» Consigne brève A:
Restituez le passage de l'extrait consacré au 11 septembre 2001 qui s'ouvre sur les mots contenant « L’effet du 11 » et se clôt sur « soudée à jamais. ».

Bouteflika Président (suite 10)

Publié le par lydia

L’effet du 11 septembre 2001 :

 

            Le drame qui a frappé les Etats Unis d’Amérique le 11septembre 2001 à engendré de nouvelles donnes mondiales concernant la lutte contre le terrorisme. Le président américain a été le premier à retourner ce drame au profit de sa politique. Sonnant le glas du terrorisme international, il invite tout le monde à le rejoindre dans la guerre sans merci qu’il se préparait à déclarer à tous ceux qu’il soupçonnait nourrir ou avoir des liens avec les réseaux d’Al-Qaïda. Il ne donne en tout cas aucun choix aux pays auxquels il s’adresse en déclarant « soit vous êtes avec nous, soit vous êtes avec les terroristes ». Cette vision manichéenne des choses, la communauté européenne en a payé les frais trop cher ; on s’est très bien le séisme politique et les divisions que cette question a engendré au sein de cette union qu’on croyait soudée à jamais.

» Consigne brève B:
Relevez, dans la liste ci-dessous, chaque ligne où figure la chaîne « should », en tenant compte de la casse.

» La liste:
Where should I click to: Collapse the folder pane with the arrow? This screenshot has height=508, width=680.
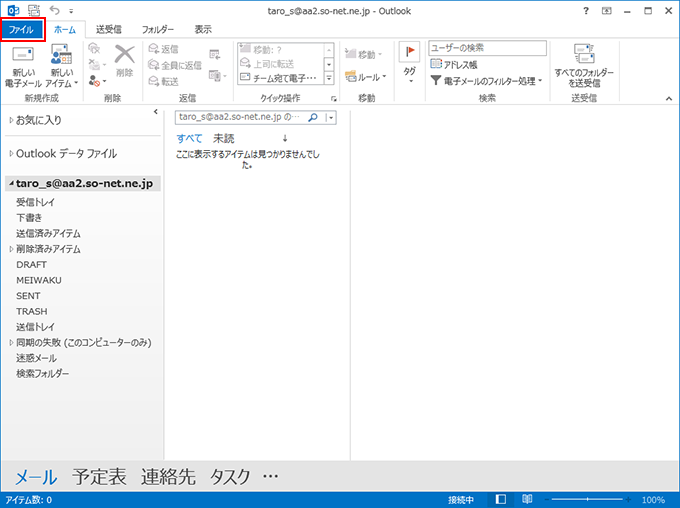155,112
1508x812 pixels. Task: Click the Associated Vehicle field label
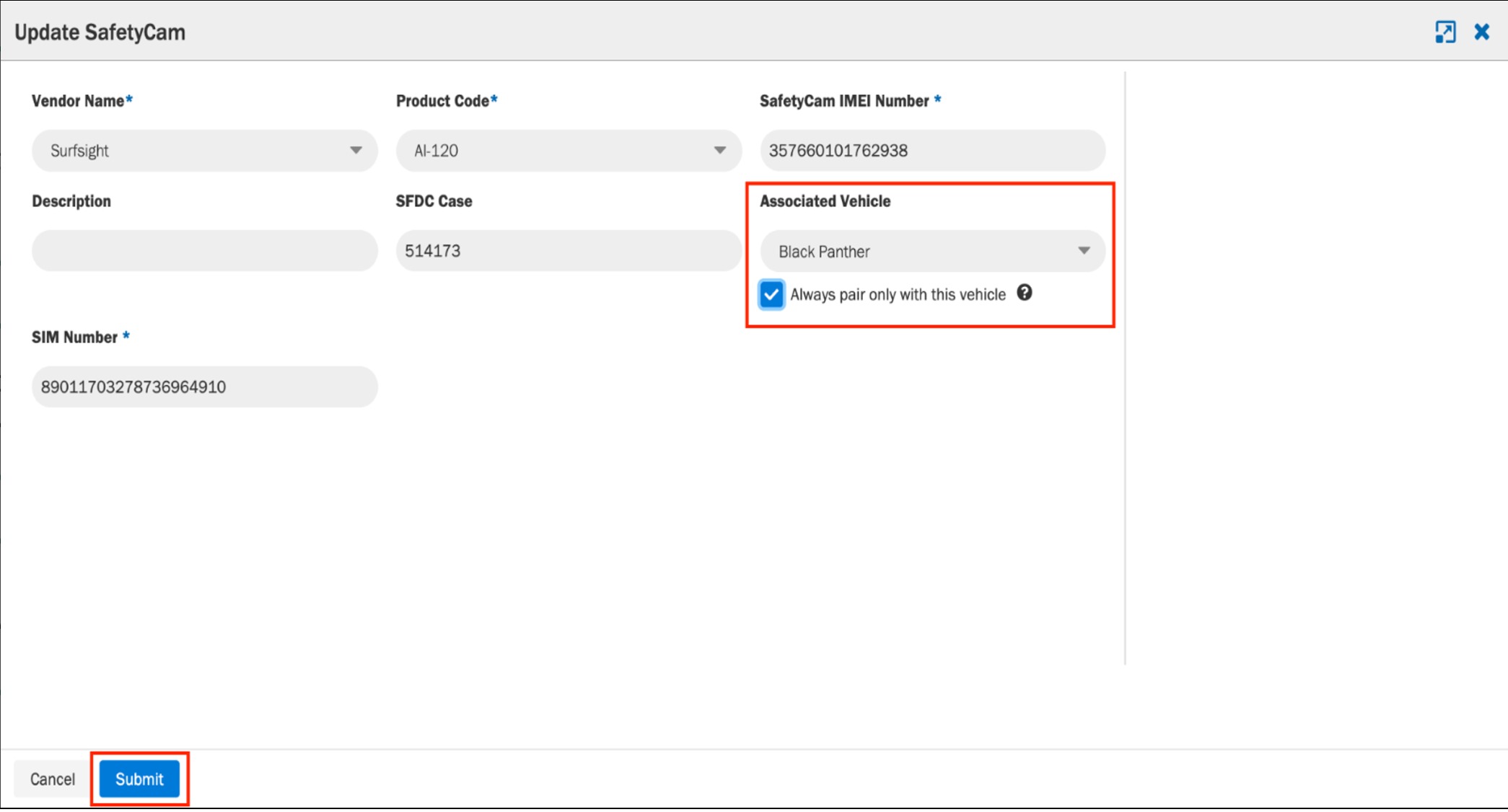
* * *
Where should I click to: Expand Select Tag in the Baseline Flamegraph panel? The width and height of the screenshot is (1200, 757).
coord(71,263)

» Réponse complète A:
L’effet du 11 septembre 2001 :

 

            Le drame qui a frappé les Etats Unis d’Amérique le 11septembre 2001 à engendré de nouvelles donnes mondiales concernant la lutte contre le terrorisme. Le président américain a été le premier à retourner ce drame au profit de sa politique. Sonnant le glas du terrorisme international, il invite tout le monde à le rejoindre dans la guerre sans merci qu’il se préparait à déclarer à tous ceux qu’il soupçonnait nourrir ou avoir des liens avec les réseaux d’Al-Qaïda. Il ne donne en tout cas aucun choix aux pays auxquels il s’adresse en déclarant « soit vous êtes avec nous, soit vous êtes avec les terroristes ». Cette vision manichéenne des choses, la communauté européenne en a payé les frais trop cher ; on s’est très bien le séisme politique et les divisions que cette question a engendré au sein de cette union qu’on croyait soudée à jamais.

» Réponse complète B:
Where should I click to: Collapse the folder pane with the arrow? This screenshot has height=508, width=680.
Where should I click to: Expand Select Tag in the Baseline Flamegraph panel? The width and height of the screenshot is (1200, 757).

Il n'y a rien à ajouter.